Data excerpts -
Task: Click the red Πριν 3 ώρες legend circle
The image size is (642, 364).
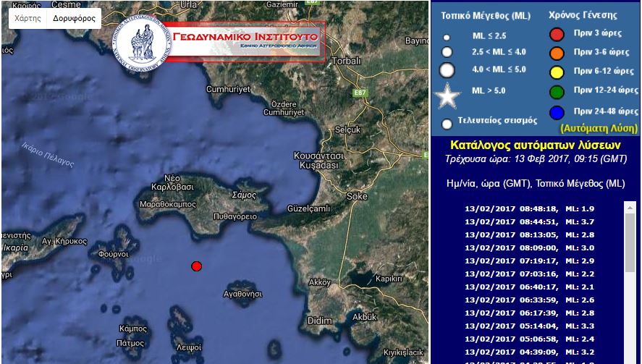Action: click(x=557, y=34)
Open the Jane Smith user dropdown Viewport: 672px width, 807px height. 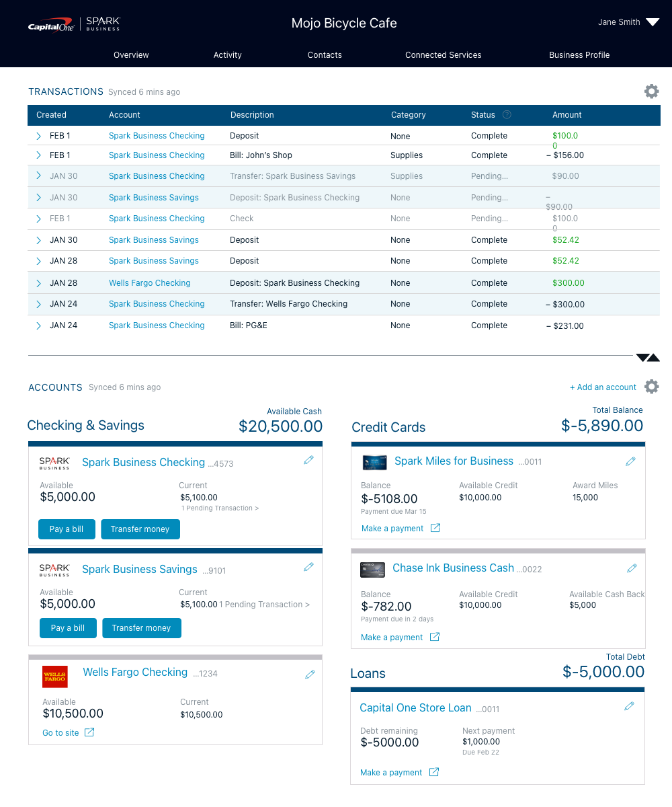[x=651, y=22]
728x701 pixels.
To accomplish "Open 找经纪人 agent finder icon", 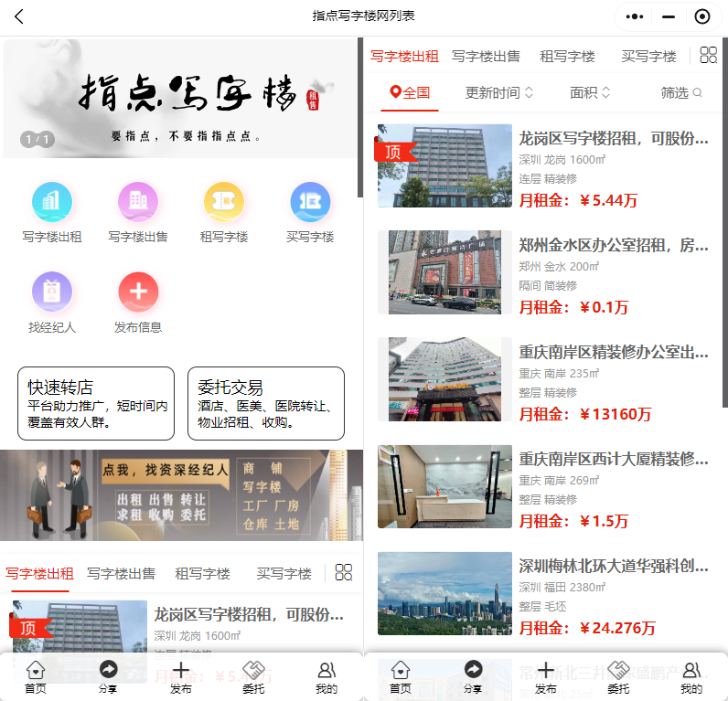I will pos(52,292).
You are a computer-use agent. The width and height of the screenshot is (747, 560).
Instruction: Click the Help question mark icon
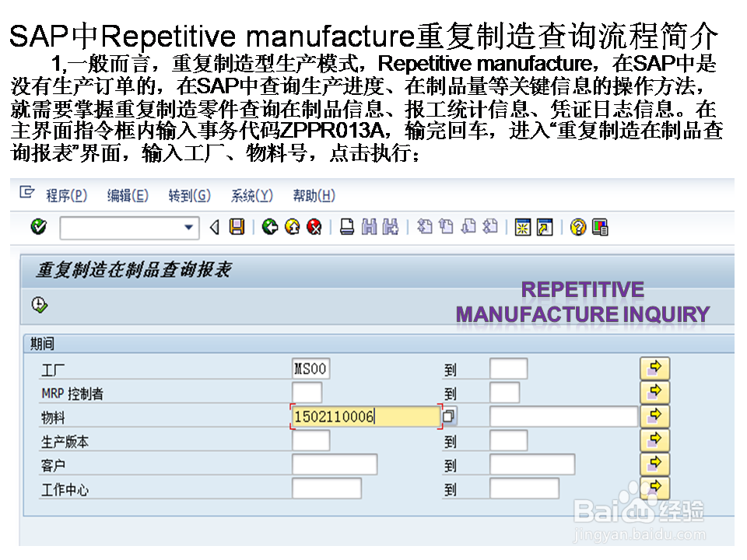click(577, 226)
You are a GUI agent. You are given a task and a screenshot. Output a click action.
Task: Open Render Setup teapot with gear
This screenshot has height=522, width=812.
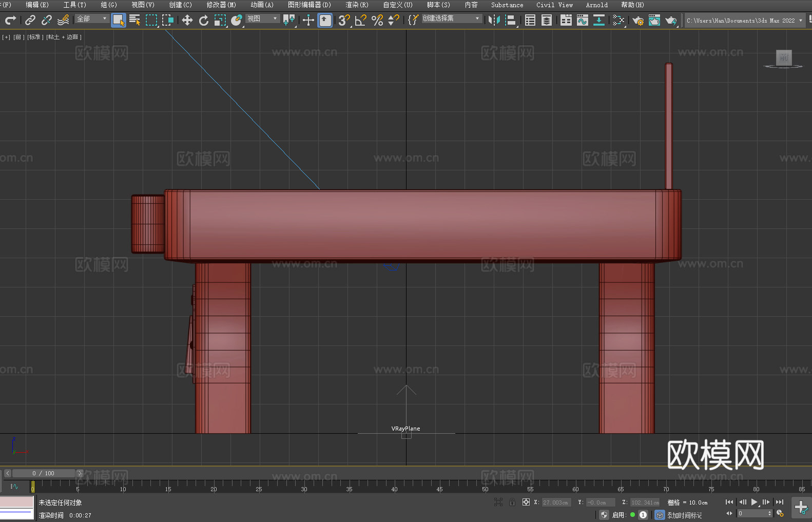click(x=637, y=20)
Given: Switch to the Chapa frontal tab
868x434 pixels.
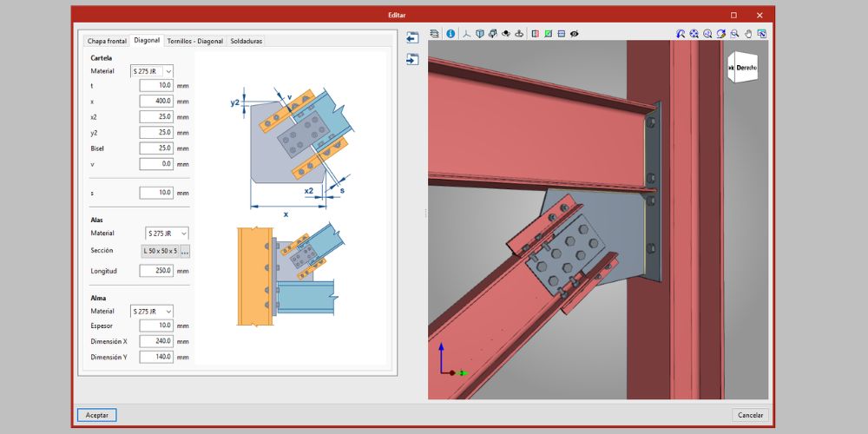Looking at the screenshot, I should pyautogui.click(x=107, y=41).
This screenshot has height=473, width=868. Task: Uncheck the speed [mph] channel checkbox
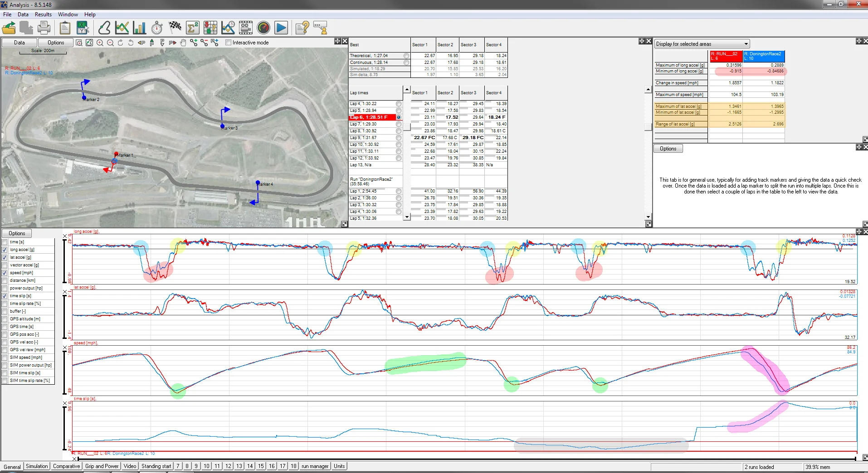(x=5, y=273)
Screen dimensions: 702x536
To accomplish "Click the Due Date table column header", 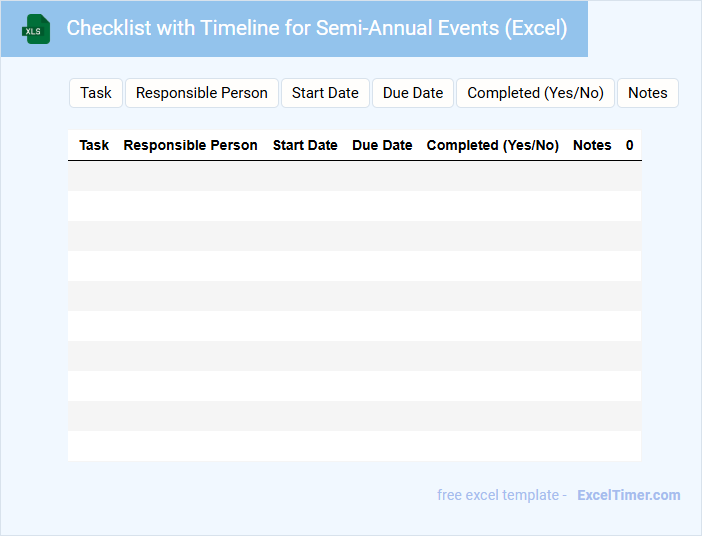I will (x=382, y=145).
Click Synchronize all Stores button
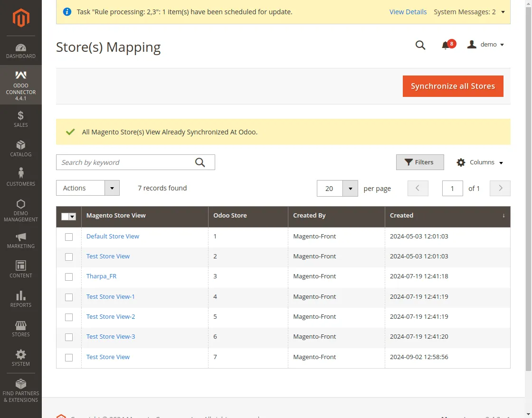This screenshot has height=418, width=532. [x=453, y=86]
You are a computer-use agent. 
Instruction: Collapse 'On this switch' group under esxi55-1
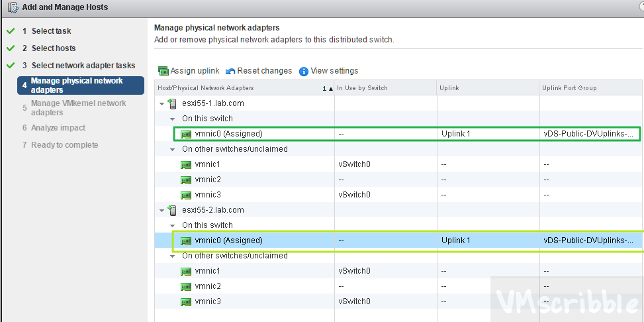(x=173, y=119)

Work required - Copy each line from the entries above that has the word "computer" in it.

Exercise answer -
You are a computer-use agent. The width and height of the screenshot is (747, 560).
You are a computer-use agent. 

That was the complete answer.